> _ABOUT THIS EXERCISE_
Give back exactly the line containing "The image size is (1437, 697)." and all that follow it in the data below, with the pictures left out.

Data extracted from a collection:
━━━━━━━━━━━━━━━━━━━━

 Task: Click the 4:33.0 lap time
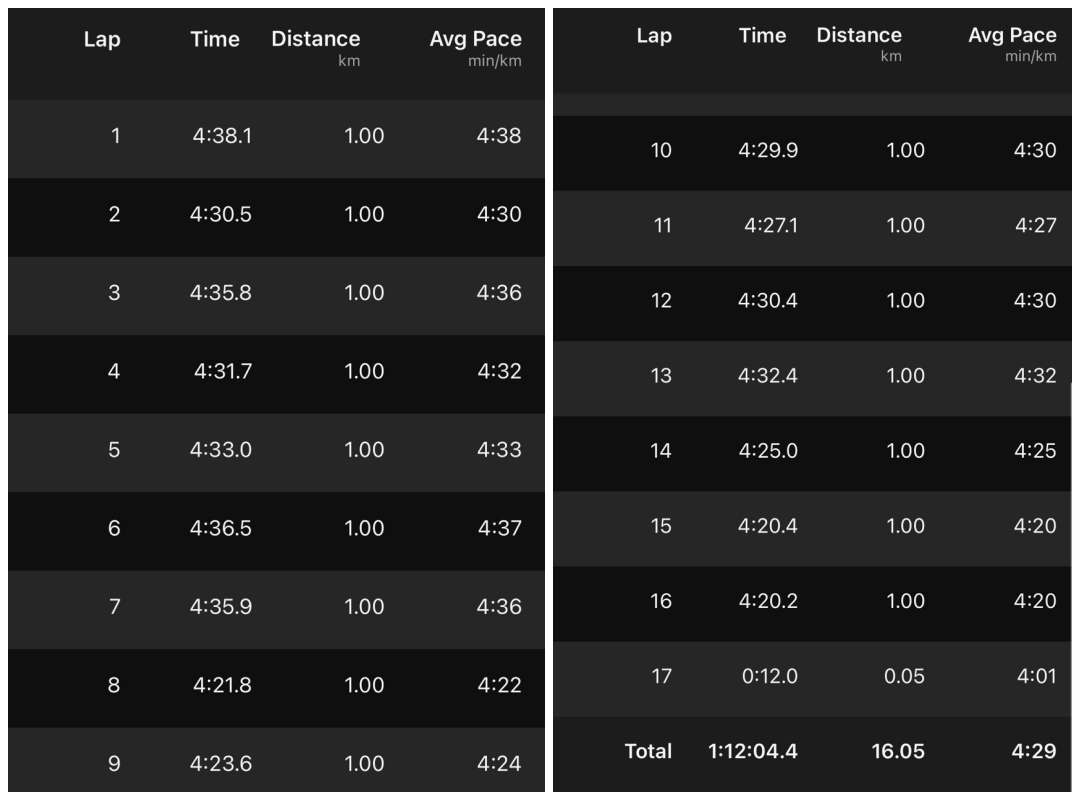click(x=222, y=450)
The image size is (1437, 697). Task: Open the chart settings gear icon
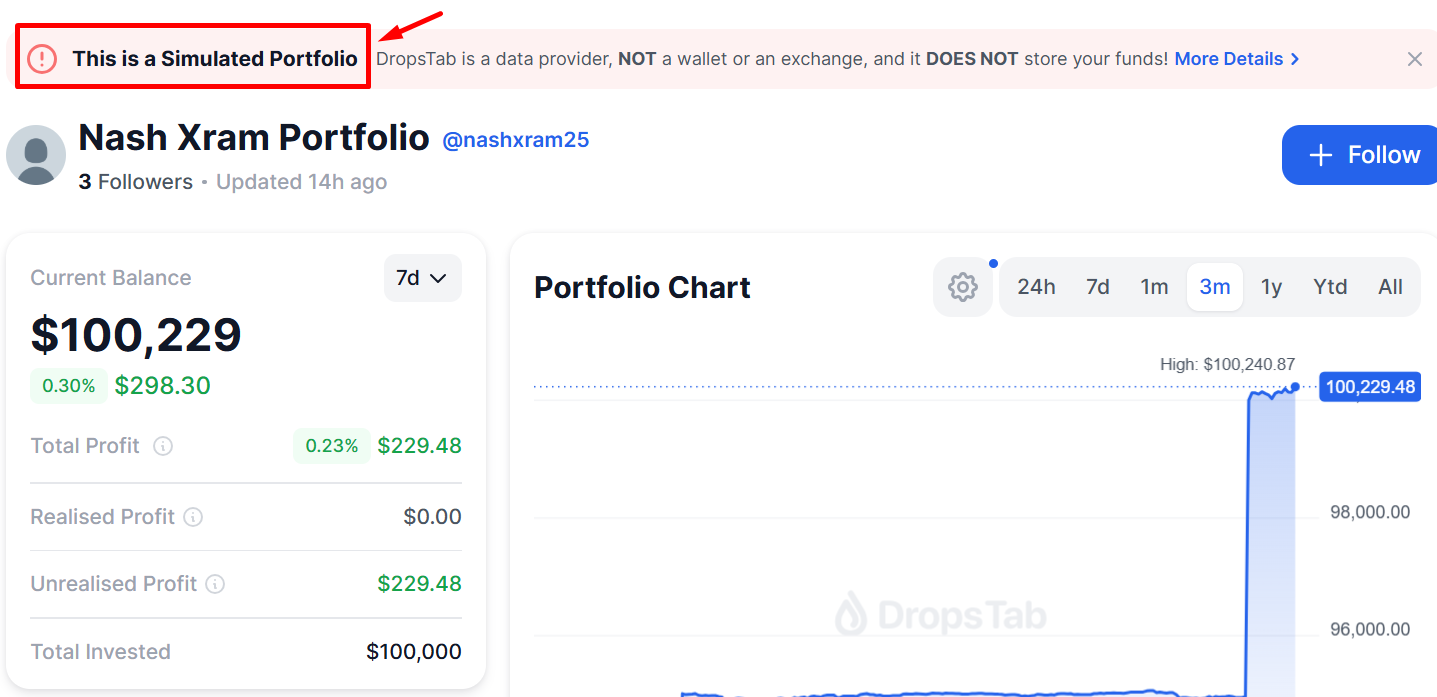(x=962, y=287)
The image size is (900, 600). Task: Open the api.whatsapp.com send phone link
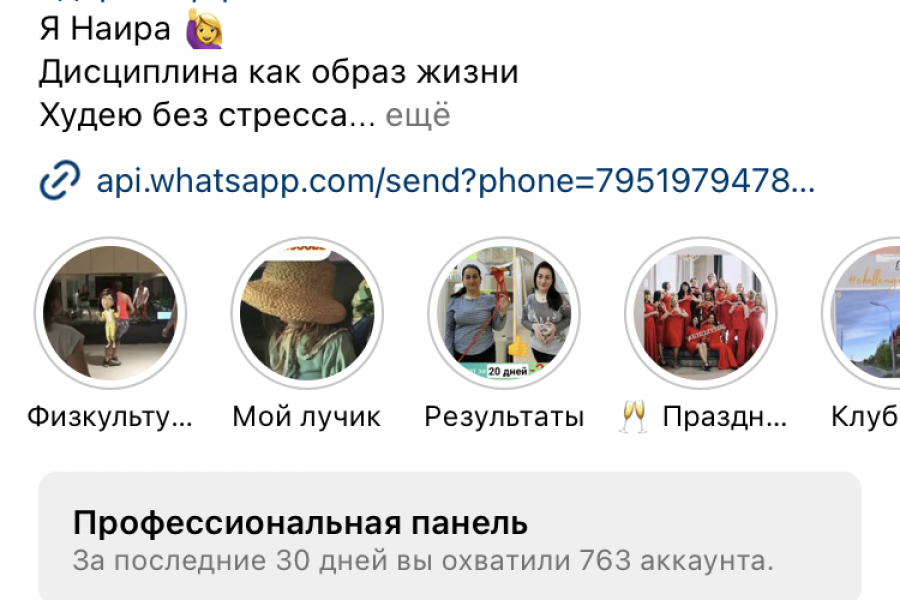point(455,181)
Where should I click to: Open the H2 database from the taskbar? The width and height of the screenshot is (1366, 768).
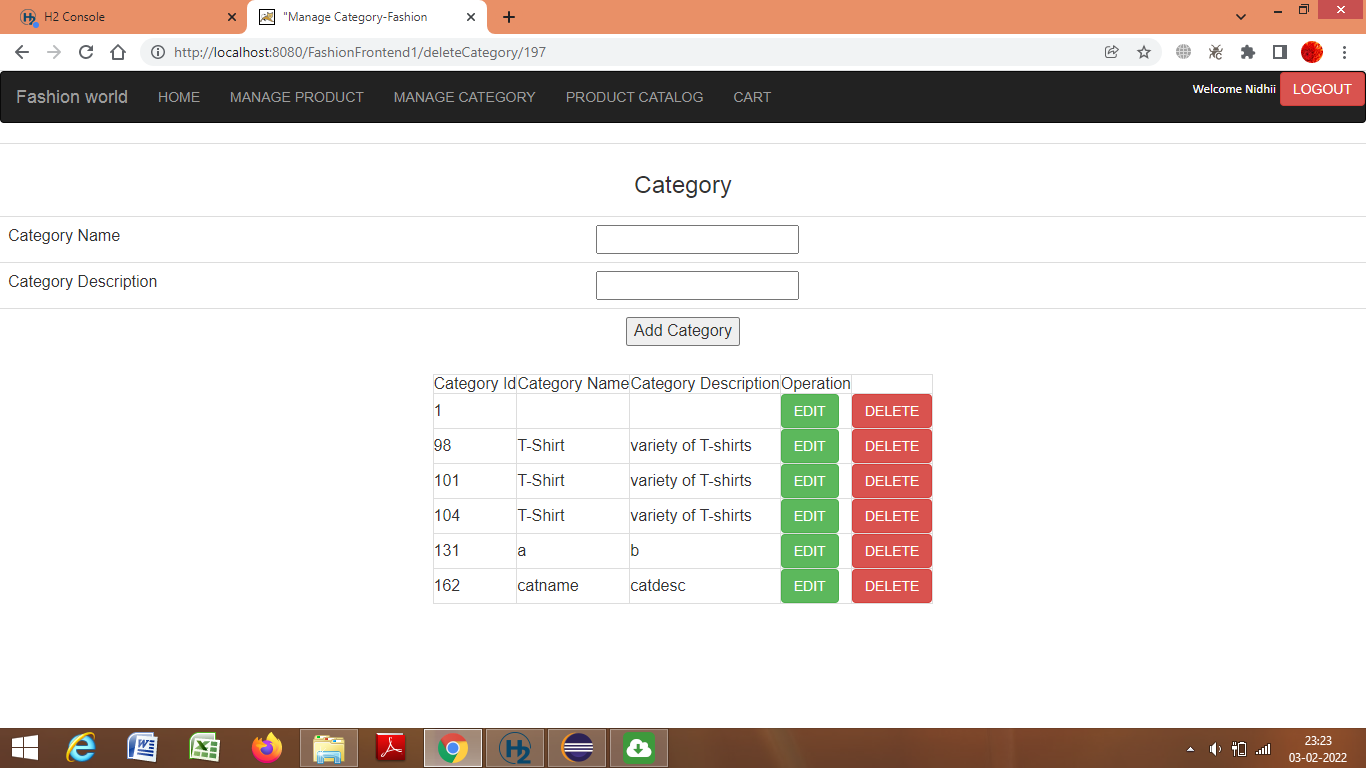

━━━━━━━━━━━━━━━━━━━━

> _RESPONSE TO THIS TASK_
The image size is (1437, 697). Task: Open the chart settings gear icon
(x=962, y=287)
The image size is (900, 600). Task: Open the api.whatsapp.com send phone link
point(455,181)
Where should I click to: Open the H2 database from the taskbar? The width and height of the screenshot is (1366, 768).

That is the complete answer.